→ **Your objective**: Write out the following records exactly as they appear, line for line.

→ **Data for the task**:

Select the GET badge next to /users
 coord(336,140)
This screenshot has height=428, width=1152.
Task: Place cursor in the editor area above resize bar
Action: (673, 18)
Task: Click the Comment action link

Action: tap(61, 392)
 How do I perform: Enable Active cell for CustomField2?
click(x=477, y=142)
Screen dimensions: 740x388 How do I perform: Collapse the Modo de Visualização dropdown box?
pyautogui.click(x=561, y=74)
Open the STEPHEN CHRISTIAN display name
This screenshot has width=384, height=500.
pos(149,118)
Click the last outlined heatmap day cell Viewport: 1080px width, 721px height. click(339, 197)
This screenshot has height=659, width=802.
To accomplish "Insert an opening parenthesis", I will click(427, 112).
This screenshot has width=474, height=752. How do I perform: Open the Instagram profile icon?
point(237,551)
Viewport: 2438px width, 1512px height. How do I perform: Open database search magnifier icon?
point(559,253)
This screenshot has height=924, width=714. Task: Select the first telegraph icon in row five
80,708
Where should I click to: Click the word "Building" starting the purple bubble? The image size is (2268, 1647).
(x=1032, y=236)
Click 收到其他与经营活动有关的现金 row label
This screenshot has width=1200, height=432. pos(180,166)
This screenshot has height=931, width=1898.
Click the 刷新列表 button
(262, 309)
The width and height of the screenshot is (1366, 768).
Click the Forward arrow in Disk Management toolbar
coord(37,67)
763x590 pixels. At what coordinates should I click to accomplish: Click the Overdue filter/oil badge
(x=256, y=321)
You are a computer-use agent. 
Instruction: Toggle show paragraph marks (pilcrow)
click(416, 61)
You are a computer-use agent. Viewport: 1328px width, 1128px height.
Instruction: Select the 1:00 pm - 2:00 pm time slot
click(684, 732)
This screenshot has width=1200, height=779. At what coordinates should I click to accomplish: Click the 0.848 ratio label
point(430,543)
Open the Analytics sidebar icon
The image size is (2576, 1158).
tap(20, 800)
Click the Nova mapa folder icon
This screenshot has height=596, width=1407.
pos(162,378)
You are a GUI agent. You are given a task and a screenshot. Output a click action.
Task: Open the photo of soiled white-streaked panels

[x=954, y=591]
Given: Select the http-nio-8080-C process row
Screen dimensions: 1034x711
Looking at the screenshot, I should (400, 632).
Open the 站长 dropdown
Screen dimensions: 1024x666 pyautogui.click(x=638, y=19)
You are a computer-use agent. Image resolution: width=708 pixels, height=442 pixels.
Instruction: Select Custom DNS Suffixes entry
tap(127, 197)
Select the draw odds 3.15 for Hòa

→ **Correct result**:
Select the GET badge next to /users
 coord(336,140)
This screenshot has height=428, width=1152.
Task: Place cursor in the editor area above resize bar
Action: (673, 18)
Task: Click the Comment action link

Action: tap(61, 392)
 How do I perform: Enable Active cell for CustomField2?
click(x=477, y=142)
Screen dimensions: 740x388 How do I perform: Collapse the Modo de Visualização dropdown box?
pyautogui.click(x=561, y=74)
Open the STEPHEN CHRISTIAN display name
This screenshot has width=384, height=500.
pos(149,118)
Click the last outlined heatmap day cell Viewport: 1080px width, 721px height. click(339, 197)
This screenshot has height=659, width=802.
To accomplish "Insert an opening parenthesis", I will click(427, 112).
This screenshot has width=474, height=752. How do I perform: Open the Instagram profile icon?
point(237,551)
Viewport: 2438px width, 1512px height. How do I perform: Open database search magnifier icon?
point(559,253)
This screenshot has height=924, width=714. Task: Select the first telegraph icon in row five
80,708
Where should I click to: Click the word "Building" starting the purple bubble? The image size is (2268, 1647).
(x=1032, y=236)
Click 收到其他与经营活动有关的现金 row label
This screenshot has width=1200, height=432. pos(180,166)
This screenshot has height=931, width=1898.
Click the 刷新列表 button
(262, 309)
The width and height of the screenshot is (1366, 768).
Click the Forward arrow in Disk Management toolbar
coord(37,67)
763x590 pixels. At what coordinates should I click to accomplish: Click the Overdue filter/oil badge
(x=256, y=321)
You are a computer-use agent. 
Instruction: Toggle show paragraph marks (pilcrow)
click(416, 61)
You are a computer-use agent. Viewport: 1328px width, 1128px height.
Instruction: Select the 1:00 pm - 2:00 pm time slot
click(684, 732)
This screenshot has width=1200, height=779. At what coordinates should I click to accomplish: Click the 0.848 ratio label
point(430,543)
Open the Analytics sidebar icon
The image size is (2576, 1158).
tap(20, 800)
Click the Nova mapa folder icon
This screenshot has height=596, width=1407.
pos(162,378)
You are a GUI agent. You are given a task and a screenshot. Output a click action.
Task: Open the photo of soiled white-streaked panels

[x=954, y=591]
Given: Select the http-nio-8080-C process row
Screen dimensions: 1034x711
Looking at the screenshot, I should (400, 632).
Open the 站长 dropdown
Screen dimensions: 1024x666 pyautogui.click(x=638, y=19)
You are a computer-use agent. Image resolution: width=708 pixels, height=442 pixels.
Instruction: Select Custom DNS Suffixes entry
tap(127, 197)
Select the draw odds 3.15 for Hòa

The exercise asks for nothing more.